What is Scotland's attitude to immigration?
Immigration may not be as hot a topic as it was, but post-Brexit, there are big questions about the numbers of people allowed into the country, and under which rules
Scotland has a consensus political approach, though public views on the issue are close to those in England and Wales
There is a case being made for Holyrood to have the right to issue its own visas and work permits, to meet Scottish recruitment and demographic needs
Immigration has dropped down the list of voter priorities. They may think as they did about it, but not as strongly. It's not the same priority.
That may be because immigration numbers have dropped since the Brexit referendum. It may be because voters expect Brexit to ensure an end to the free movement of EU citizens in and out of the UK.
Or perhaps the post-Brexit referendum discussion of immigration has raised the public's understanding of the importance of non-British nationals to running public services.
In Scotland, the debate about immigration plays differently. Since the middle of last decade, there has been cross-party consensus at Holyrood that immigration is an important part of the answer to Scotland's demographic challenge. Without new blood, Scotland's workforce will age, and it would become more difficult to support public services for those in retirement.
That consensus began when Labour's Jack McConnell was first minister, and the SNP has enthusiastically made the case for immigration since it took office in 2007. Retaining free movement and recruitment of EU nationals is one of its main reasons for supporting continued EU membership.
Aussie rules
Public opinion does not follow Holyrood's consensus. Scottish attitudes to immigrants' impact on the economy and on British culture were found to be very similar to those in England and Wales, in the most recent social attitudes survey.
While more than 40% of Scots surveyed thought immigration was good for both the economy and for culture, 17% thought it bad for the economy and 20% undermining of culture.
Asked in two YouGov polls in 2017 if there are too many or too few immigrants in Scotland, there were very similar results: 37% saying "too many", 40% saying "about right" and 10% saying immigration is too low.
Immigration policy comes under Westminster control. Since 2010, there has been a drive (unsuccessfully) to cut net immigration numbers, much of it driven by Theresa May as home secretary and then prime minister.
There have been some moves to relax that approach under Boris Johnson, but the precise direction of Conservative is yet to become clear. In a BBC interview with Labour leader Jeremy Corbyn, it was also unclear whether he wants immigration up or down.
Business and universities are pressing for a post-Brexit migration policy to be sufficiently flexible that they can recruit the workers they need, at specialist level and at other levels of skill.
Some sectors are dependent on temporary migrant workers, led by farming. EU nationals form a large part of other sector's permanent workforces, from finance in the City of London to fish processing.
The NHS is also highly dependent on foreign nationals to fill vacancies, while many British-trained health professionals choose to work overseas.
There has been criticism of a Conservative government plan to limit immigration to those coming to jobs paying above £30,000. But the points-based system, drawing on Australian experience and being developed by the Home Office, is one that could win more support, depending on how the points are applied.
Rural challenge
Expert advisers to the Scottish government reckon that the current UK government policy would see immigration fall to between 30% and 50% of recent levels. Population would continue to grow, but more slowly, while the workforce would shrink.
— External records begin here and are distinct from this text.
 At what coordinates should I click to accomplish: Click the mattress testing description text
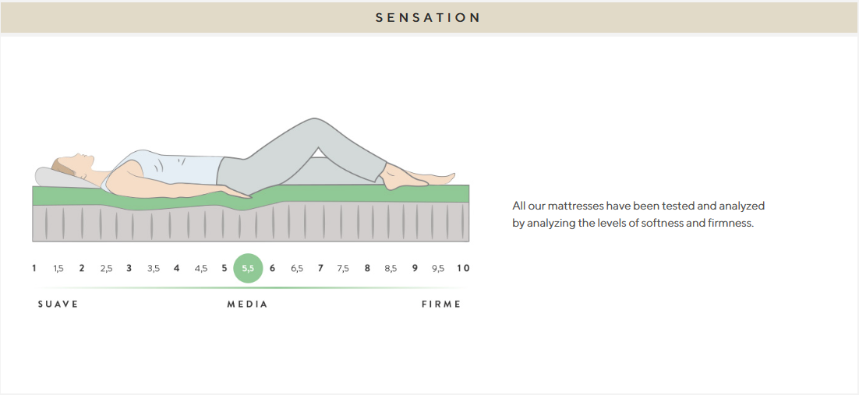point(638,215)
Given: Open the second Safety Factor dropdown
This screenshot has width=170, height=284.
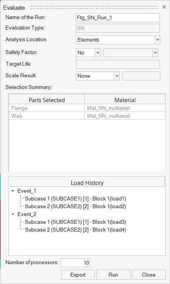Looking at the screenshot, I should tap(131, 53).
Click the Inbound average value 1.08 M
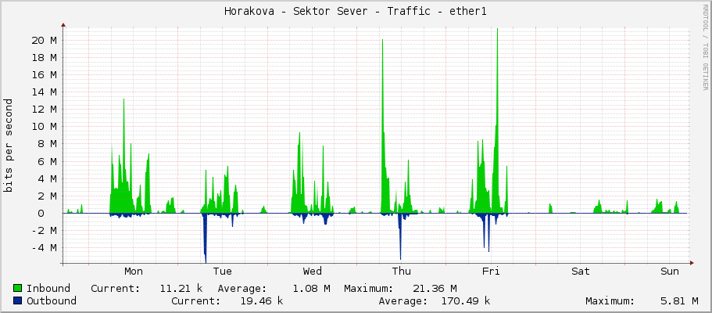The image size is (712, 313). 310,288
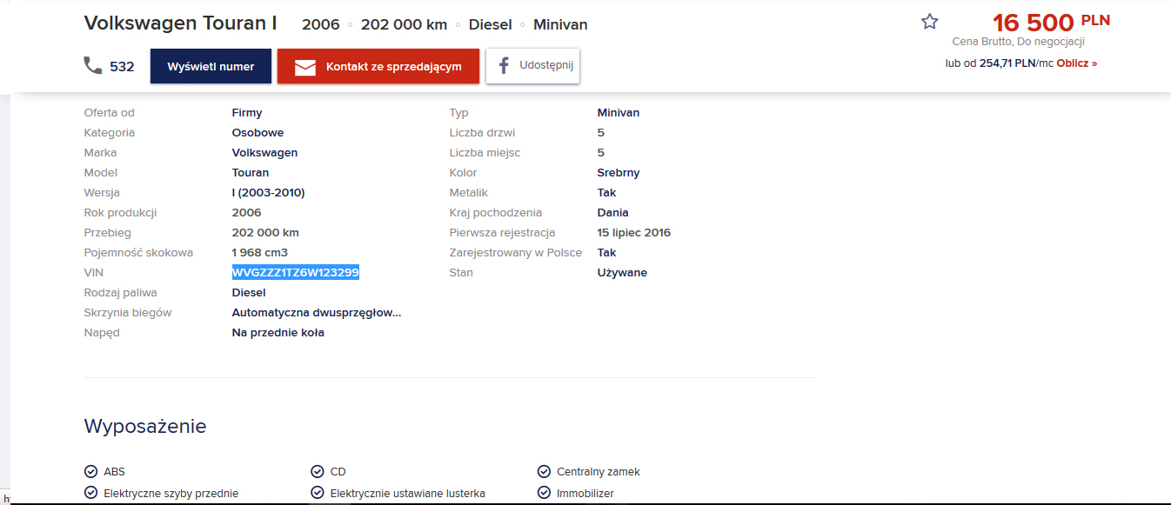Viewport: 1171px width, 505px height.
Task: Click check icon beside Elektrycznie ustawiane lusterka
Action: click(x=317, y=493)
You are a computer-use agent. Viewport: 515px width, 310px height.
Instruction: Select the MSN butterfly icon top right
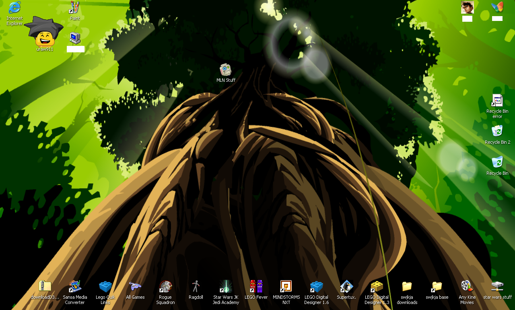click(497, 7)
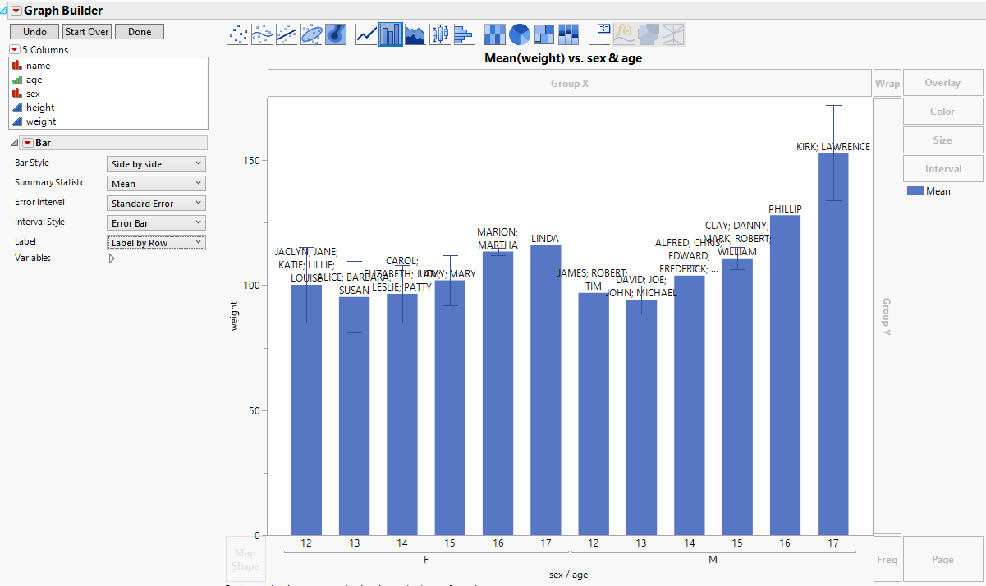
Task: Collapse the Bar options section
Action: [x=15, y=143]
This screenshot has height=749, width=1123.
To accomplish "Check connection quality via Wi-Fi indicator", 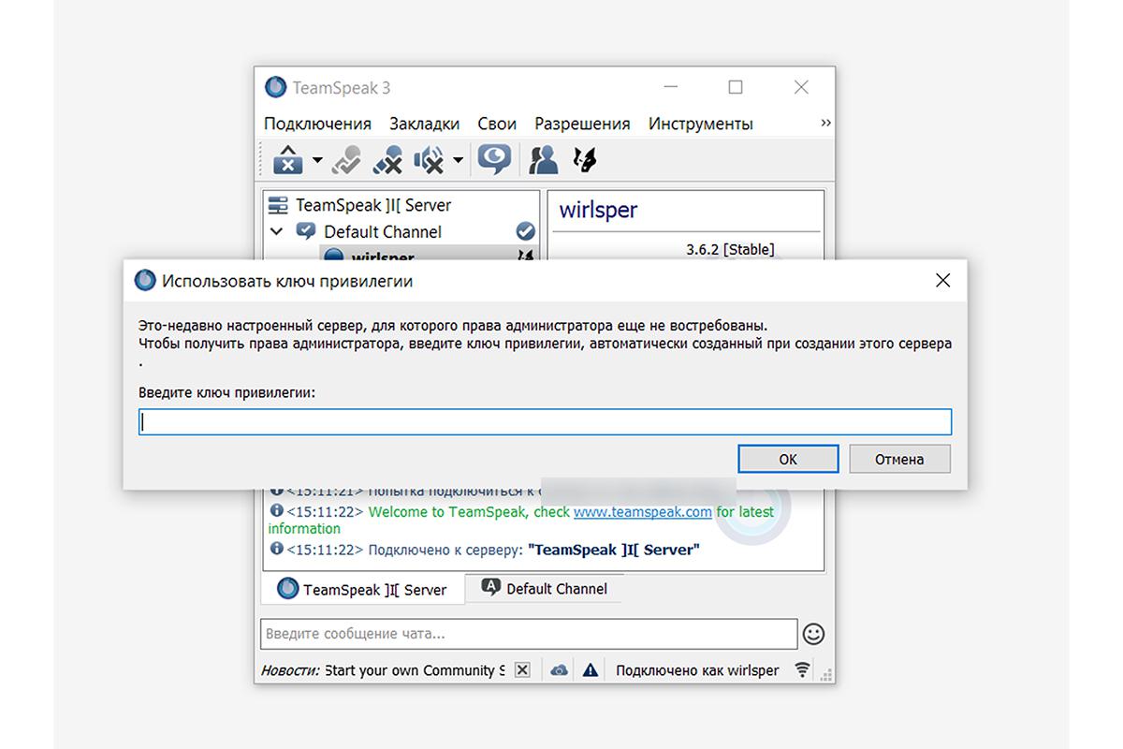I will coord(802,669).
The group pointed to a particular concern if post-Brexit immigration means fewer people from overseas settling in rural areas and islands, which are particularly vulnerable to declining population. Lower average pay in these areas would make it harder to attract incomers who could reach the immigration pay threshold.
It also suggested that would bias immigration in favour of men, and the policy could lead to a wider range of different nationalities, and shorter stays in the country.
The big immigration question for Scotland, while in the UK, is whether it could and should have its own migration powers - being able to grant residency and work rights to foreign nationals, on condition that they work only in Scotland.
A version of that applies in Australia, where state governments can issue work permits. It is argued that it would be harder to make it work in a smaller country, and could let migrants into England by the back door.
But there has been increasing traction for the idea, particularly as businesses have felt frustrated by the Theresa May approach to cutting numbers. It has been suggested also for north-east England and for the City of London.